In a first aspect, the present application provides an anti-interference method for a downlink control channel, including the following steps:

dividing continuous N RBs into M groups, and measuring interference in real time to obtain an interference measurement value of each RB group;

comparing the interference measured value of each RB group with a preset threshold value, wherein the RB group higher than the threshold value is an unavailable RB group, and the RB group lower than the preset threshold value is an available RB group;

and removing the unavailable RB group in the N RBs, and allocating the resource position of the downlink control channel by using the rest RBs.

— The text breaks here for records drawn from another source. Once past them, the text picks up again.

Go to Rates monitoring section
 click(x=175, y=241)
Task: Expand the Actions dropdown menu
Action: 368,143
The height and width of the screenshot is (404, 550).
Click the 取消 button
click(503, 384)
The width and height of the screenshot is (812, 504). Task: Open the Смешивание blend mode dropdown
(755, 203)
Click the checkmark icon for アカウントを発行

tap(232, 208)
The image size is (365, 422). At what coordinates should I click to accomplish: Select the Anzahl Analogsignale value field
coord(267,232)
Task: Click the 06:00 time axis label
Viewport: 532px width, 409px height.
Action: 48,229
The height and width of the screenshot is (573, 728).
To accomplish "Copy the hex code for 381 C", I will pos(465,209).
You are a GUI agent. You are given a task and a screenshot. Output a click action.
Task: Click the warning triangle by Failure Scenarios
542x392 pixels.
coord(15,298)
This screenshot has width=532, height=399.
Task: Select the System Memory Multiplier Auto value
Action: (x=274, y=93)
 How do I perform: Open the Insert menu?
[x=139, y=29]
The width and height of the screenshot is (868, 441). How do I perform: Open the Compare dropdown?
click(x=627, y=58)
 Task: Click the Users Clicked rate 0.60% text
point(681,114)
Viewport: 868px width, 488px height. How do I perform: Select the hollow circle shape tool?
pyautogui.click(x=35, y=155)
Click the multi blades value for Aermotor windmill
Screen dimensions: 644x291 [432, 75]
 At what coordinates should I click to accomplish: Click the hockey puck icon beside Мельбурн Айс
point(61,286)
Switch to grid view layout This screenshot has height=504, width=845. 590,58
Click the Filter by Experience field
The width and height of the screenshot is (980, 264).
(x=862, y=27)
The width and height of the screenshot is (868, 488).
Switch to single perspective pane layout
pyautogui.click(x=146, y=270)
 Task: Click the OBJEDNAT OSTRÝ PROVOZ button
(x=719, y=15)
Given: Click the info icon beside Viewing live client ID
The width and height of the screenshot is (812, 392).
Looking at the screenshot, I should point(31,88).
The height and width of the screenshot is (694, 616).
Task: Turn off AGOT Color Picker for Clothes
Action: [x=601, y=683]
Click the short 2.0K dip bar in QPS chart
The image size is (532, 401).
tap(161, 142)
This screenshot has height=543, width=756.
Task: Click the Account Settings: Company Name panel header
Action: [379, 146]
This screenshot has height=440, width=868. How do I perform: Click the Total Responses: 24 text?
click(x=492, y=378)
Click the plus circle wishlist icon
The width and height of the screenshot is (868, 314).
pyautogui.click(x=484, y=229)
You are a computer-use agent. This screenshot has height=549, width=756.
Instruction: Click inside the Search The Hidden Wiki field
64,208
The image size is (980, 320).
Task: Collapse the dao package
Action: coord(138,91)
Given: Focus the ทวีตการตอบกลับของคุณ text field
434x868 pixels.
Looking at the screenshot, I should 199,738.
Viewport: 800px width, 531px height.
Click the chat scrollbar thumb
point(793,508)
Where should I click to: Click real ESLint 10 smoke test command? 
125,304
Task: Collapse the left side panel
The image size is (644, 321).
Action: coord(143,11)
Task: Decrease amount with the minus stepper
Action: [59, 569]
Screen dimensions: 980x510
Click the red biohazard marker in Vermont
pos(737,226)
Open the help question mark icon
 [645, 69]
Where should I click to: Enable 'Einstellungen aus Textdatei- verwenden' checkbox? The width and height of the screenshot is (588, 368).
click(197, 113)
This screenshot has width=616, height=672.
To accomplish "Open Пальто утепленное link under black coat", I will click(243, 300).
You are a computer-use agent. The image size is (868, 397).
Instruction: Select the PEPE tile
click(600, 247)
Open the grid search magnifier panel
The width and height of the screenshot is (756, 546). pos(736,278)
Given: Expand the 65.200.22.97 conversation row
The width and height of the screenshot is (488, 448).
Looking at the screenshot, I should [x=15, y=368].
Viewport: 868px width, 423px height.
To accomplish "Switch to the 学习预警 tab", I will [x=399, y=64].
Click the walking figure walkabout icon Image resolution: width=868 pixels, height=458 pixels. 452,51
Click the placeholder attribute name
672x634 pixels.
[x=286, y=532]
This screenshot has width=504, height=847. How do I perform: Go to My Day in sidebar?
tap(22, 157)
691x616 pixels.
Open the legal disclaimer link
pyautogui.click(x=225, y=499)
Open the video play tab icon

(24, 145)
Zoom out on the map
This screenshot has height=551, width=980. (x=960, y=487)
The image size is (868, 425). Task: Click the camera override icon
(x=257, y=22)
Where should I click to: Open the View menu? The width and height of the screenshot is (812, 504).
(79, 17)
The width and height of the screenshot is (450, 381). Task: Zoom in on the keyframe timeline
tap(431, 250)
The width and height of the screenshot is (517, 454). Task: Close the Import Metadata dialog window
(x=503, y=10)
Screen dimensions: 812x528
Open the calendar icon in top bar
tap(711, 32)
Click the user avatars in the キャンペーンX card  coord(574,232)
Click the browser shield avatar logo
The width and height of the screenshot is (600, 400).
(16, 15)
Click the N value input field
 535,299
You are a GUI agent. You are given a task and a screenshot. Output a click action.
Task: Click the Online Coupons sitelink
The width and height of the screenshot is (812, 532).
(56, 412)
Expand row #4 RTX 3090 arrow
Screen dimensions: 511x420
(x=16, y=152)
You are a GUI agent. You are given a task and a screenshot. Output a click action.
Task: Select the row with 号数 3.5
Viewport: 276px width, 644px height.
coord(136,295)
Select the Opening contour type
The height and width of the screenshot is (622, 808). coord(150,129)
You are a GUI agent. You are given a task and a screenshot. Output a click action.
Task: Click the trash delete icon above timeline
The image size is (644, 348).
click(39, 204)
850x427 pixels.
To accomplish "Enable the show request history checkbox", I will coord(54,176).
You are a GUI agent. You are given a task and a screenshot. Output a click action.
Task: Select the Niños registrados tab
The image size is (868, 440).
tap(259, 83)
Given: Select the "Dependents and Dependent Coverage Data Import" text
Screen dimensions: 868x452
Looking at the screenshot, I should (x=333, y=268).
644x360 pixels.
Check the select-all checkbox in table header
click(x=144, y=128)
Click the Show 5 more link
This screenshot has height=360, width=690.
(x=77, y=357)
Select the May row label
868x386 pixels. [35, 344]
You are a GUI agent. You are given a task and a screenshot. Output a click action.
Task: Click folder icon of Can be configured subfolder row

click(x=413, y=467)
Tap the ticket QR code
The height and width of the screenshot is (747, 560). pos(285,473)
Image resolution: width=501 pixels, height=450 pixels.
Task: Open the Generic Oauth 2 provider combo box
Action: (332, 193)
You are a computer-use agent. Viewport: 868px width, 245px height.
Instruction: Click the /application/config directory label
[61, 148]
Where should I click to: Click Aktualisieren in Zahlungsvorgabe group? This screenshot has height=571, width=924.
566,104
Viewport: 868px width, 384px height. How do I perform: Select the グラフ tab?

Preferably, further comprising the steps of:

measuring the interference of each RB group for multiple times in a preset interference detection period;

the interference measurement value is an average value obtained by carrying out multiple measurements in an interference detection period.

Preferably, the interference detection period and/or the threshold value are configured by higher layer signaling.

The method according to any one of the embodiments of the first aspect of the present application, applied to a network device, includes the following steps:

dividing the continuous N RBs into M groups, and measuring interference in real time to obtain an interference measurement value of each RB group;

comparing the interference measured value of each RB group with a preset threshold value, wherein the RB group higher than the threshold value is an unavailable RB group, and the RB group lower than the preset threshold value is an available RB group;

and removing the unavailable RB group in the N RBs, and allocating the resource position of the downlink control channel by using the rest RBs.

Preferably, further comprising the steps of:

and transmitting an MIB message, wherein the MIB message comprises indication information of the available RB group or the unavailable RB group.

The method according to any one of the embodiments of the first aspect of the present application, applied to a terminal device, includes the following steps:

and receiving a MIB message, wherein the MIB message comprises indication information of an available RB group or an unavailable RB group.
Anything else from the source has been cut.